As local government election campaigns heat up around Kyrgyzstan, some candidates are looking to social media as an additional platform for political battle and drawing voter attention. Candidates and parties in Kyrgyzstan have begun to recognize the power of social networks following the 2010 revolution. But so far, it seems few candidates are willing to embrace Facebook and Twitter as a campaign tool and dive in head first.
Politics and social networks first came into focus in the county during the 2010 parliamentary elections—and again during the 2011 presidential elections—when candidates hired bloggers to promote their election platform via Facebook, Twitter and similar social networks, according to Radio Free Europe. Statistically, in 2011 the number of Facebook users in Kyrgyzstan was about 50,000 people, and more than 1,500 on Twitter. Even still, only about one third of Internet users in Kyrgyzstan have social media accounts, according to the M-Vector Consulting Agency.
A school employee hangs a sign denoting “Polling precinct No. 7395” October 25 in Chaldovar village, Kyrgyzstan. Kyrgyzstan is preparing for local elections in late November. [Maksat Osmonaliyev, Central Asia Online]
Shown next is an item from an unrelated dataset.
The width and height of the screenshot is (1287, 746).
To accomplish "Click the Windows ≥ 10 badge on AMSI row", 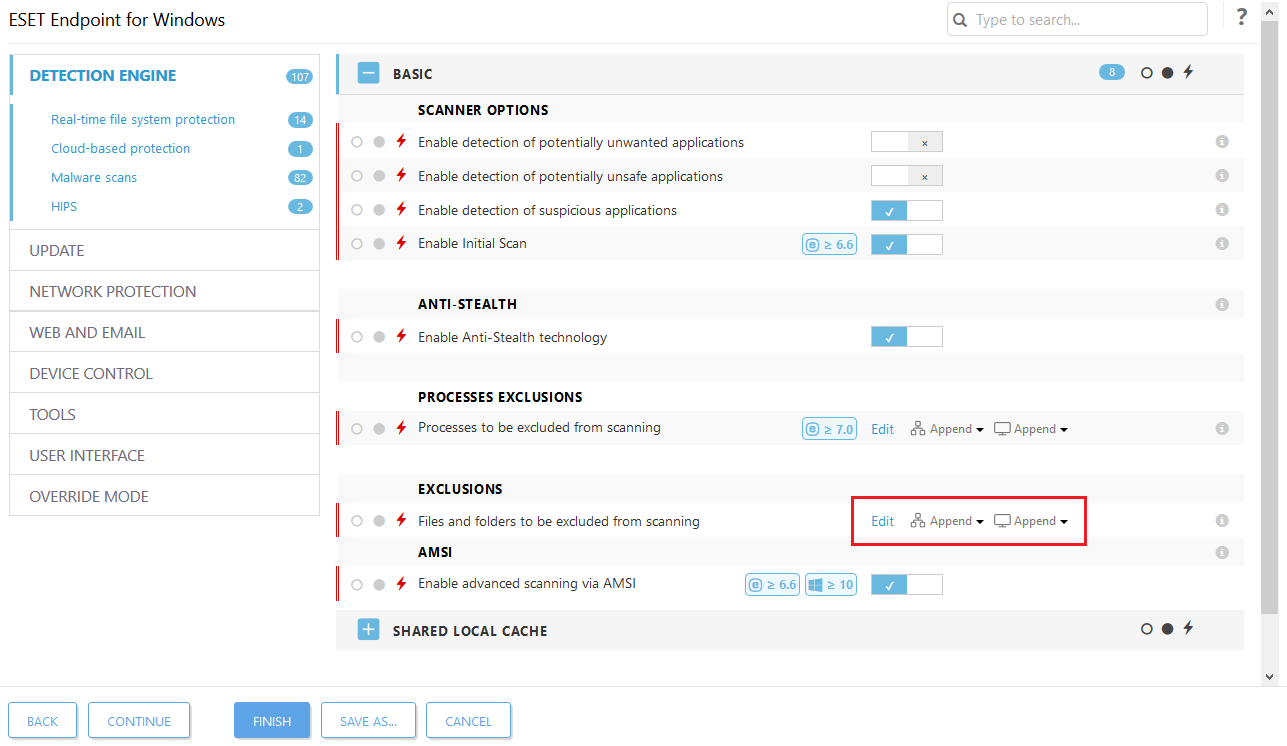I will coord(830,584).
For this election, there are 23 parties that have applied to participate. But a search shows that only about seven use social media for campaigning. The most active parties generally use Facebook for campaigning and only rarely use Russian services like Odnoklassniki и Moi Mir. But according to the media expert Igor Shestakov now there are almost no examples of fruitful dialogs between politicians and electorate on the web, although the majority of social media users live in Bishkek.
In many cases, candidates use their own personal Facebook profile as a campaign tool (as opposed to making a new page), automatically turning their friends, colleagues, and relations to political supporters. Candidates for city councils have from 500 to 3000 friends on Facebook. For example, the youth activist Mirsuljan Namazaliev, the candidate of “For life without barriers” party, has 426 friends while former Prime Minister Omurbek Babanov, the candidate of “Respublika”, has 4,899. Some parties create separate pages on Facebook and post both party information and candidate information. But only a few pages have seen any real political dialog with the electorate. The parties Zamandash and Ata-Meken, for example have nearly 4,000 and 2,000 likes (or friends) respectively, while other parties, like Ata-Jurt, only have a lonely 25.
Daniyar Derkembaev, a well-known Kyrgyz publicist and Facebook user, said that the level of communication with the electorate through the Internet is in a sad state. “It shows increasing backwardness of party leaders, debility in work, and neglect to voters”.
Derkembaev says that Internet gives candidates a lot of opportunities for PR, but politicians are still hesitant to embrace any mediums for fear of being exposed; online, it’s easy to trace all their promises. “It’s possible in social media to ask the candidates everything,” Derkembaev wrote via Facebook.
Perhaps one potential hotbed of political debate could be Diesel.elcat.kg, an online forum where users can discuss almost anything. Here political junkies and concerned citizens can ask just about anything to or about political parties or candidate. But just because they ask doesn’t mean they will be answered. Anonymity is common on the site, and the forums are often used as a platform for disinformation, retribution and showdowns between anonymous party members.
Ermek Niyazov, one of the candidates for city council deputies, believes that Kyrgyzstan social media is not yet a viable platform for dialog with voters. “On social networks an emphasis is placed on negatives, and concrete proposals disappear into the background. I think that parties must interact with electorate in a different way,” he said via Facebook.
However, even if social media is ready for the political mainstream this campaign, social networks are still expected to play a big role in Kyrgyzstan during and after the elections. In the past, there have been many cases when election observers and party activist have shared videos on local social network like Namba.kg and Blive.kg showing instances of election violations, resulting in further investigations by authorities.